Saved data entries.
--- START ---

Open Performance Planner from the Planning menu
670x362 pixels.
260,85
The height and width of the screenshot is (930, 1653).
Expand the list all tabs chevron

--- END ---
--- START ---

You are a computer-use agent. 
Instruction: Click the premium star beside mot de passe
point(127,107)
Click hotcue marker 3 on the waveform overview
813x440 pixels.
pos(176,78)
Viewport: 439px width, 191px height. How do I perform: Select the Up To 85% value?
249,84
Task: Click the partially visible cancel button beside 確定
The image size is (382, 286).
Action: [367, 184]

--- END ---
--- START ---

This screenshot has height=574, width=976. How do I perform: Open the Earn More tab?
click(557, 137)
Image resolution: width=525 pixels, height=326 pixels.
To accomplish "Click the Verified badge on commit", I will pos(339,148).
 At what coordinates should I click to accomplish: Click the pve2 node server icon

--- END ---

Return only the number of lines in the entries that contain the string "accomplish".

FINISHED EXERCISE. 2